We have raised our long-term estimates, now expecting volumes to rise from 4 million b/d currently to 10 million b/d by 2025 – 1.4 million b/d higher at peak than before. Two-thirds of the growth is from the Permian.

On our travels in North Asia, I quizzed Ben Shattuck, WoodMac’s Principal Analyst Lower 48, on the team’s upgrade.

Q.Why have we increased our tight oil forecasts?

A. We’ve seen productivity gains lowering breakevens, but availability of capital and more effective deployment of capital are two of the big factors.

The Permian is proving a gem, and there’s a structural shift in ownership in the basin. Deals like EOG acquiring Yates Petroleum in 2016 and ExxonMobil/Bass in 2017 give the operators a bigger spread of opportunities, on which they can high grade well inventory and put money to work in the best locations.

Tight oil is undergoing a shift from cottage industry, to a large-scale manufacturing process

Q. Is the build-up quicker too?

A. Much quicker. Improved efficiency means operators can do more with each rig. The rapid deployment of rigs underway will lead to tight oil production growing at 0.7 million b/d every year from in 2018 through 2023, reaching plateau only in 2025.

Q. Why did the Permian arrive on the scene so late?

A. The Permian is a big resource that’s produced from low-risk vertical wells for decades, and there was scepticism whether tight oil would deliver there.

Some operators, flush with success in the Eagle Ford, tried out the same techniques in the West Texas Midland Basin in 2012/13. Horizontal drilling and fracking worked immediately and oil production took off. By the mid-2020s the Permian will be producing over 5 million b/d on its own – that’s more than either Brazil or the North Sea!

Q. Are WoodMac’s tight oil forecasts the most bullish out there?

A. Absolutely not. We are very positive, but others are higher still. Just extrapolating some operators’ estimates of the potential they see in their inventory of wells suggests volumes could touch 12–14 million b/d in the middle of next decade.

Q. What do they see that we don’t?

A. There are lots of swing factors – the number of rigs deployed, wells drilled, speed of drilling and rig efficiencies, and the ultimate number of zones that will be fully developed.
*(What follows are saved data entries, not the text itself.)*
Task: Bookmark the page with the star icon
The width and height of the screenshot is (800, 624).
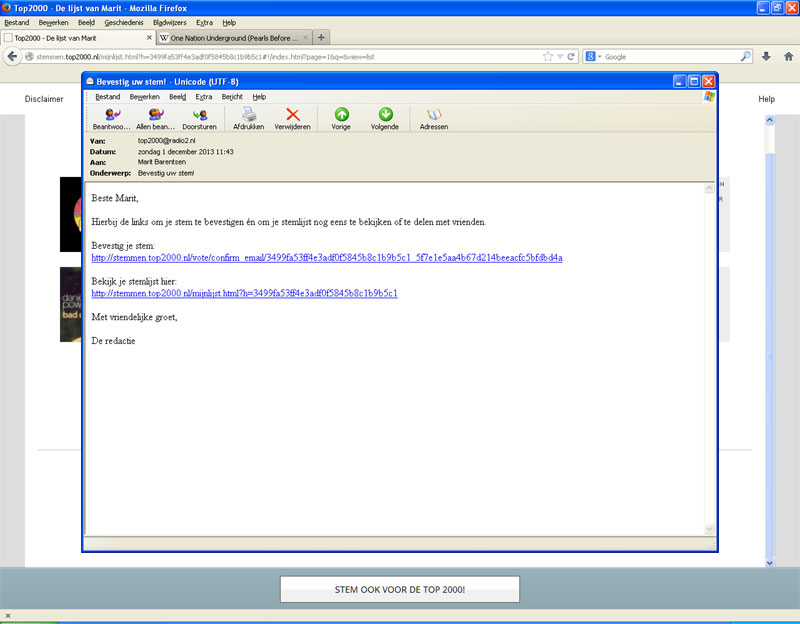Action: [x=547, y=57]
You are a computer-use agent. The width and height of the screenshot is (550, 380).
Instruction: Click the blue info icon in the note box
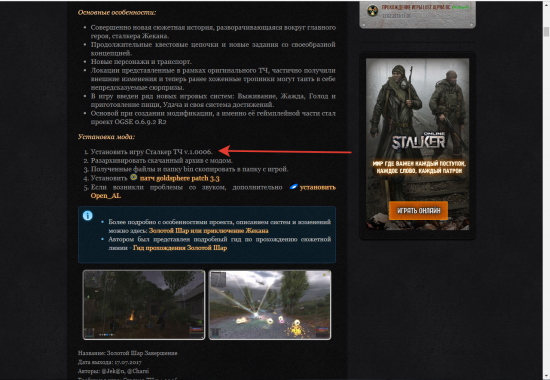87,215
But recovery factor is the biggest difference. It’s understandable that there will be a range of possible outcomes say for the Permian, still early in its development. And we know that geologically tight oil plays vary from well to well and zone to zone, proving up the Permian and other tight oil plays will throw up surprises over the next few years.

We'll start to appreciate more of the production nuances as projects mature. For now, we’re happy to be on the conservative side.

Q. Where else do we get challenged on our numbers?

A. We get push back that our IP (initial production) rates are low. There are a lot of good wells that flow prolifically but also disappointments. We're careful to look at the average rather than just the best wells in our modelling. We worry that high IP rates just accelerate production rather than add recoverable barrels, and may lead to steeper declines.

Production life may even be shorter, and operators will have to compensate by drilling more wells to sustain production or rely even more on artificial lift. The NPV benefit of high IP rates for every operator is doubtful in our view.

Q. How can outsiders get a piece of the action?

A. It’s a real challenge. The tight oil ‘haves’ hold all the aces – knowing the ‘lie of the land’ and the people network on the ground which are key.

The incumbents are also building on their advantage, acquiring contiguous acreage, high grading and transferring best practice across their portfolios. The ‘have nots’ have none of this.

It’s galling for new entrants to see deals costing US$40,000/acre and then playing catch-up from day one. One thing in their favour is many tight oil operators face rising costs and need capital to grow. Innovative farm-ins and partnerships could be a foot in the door.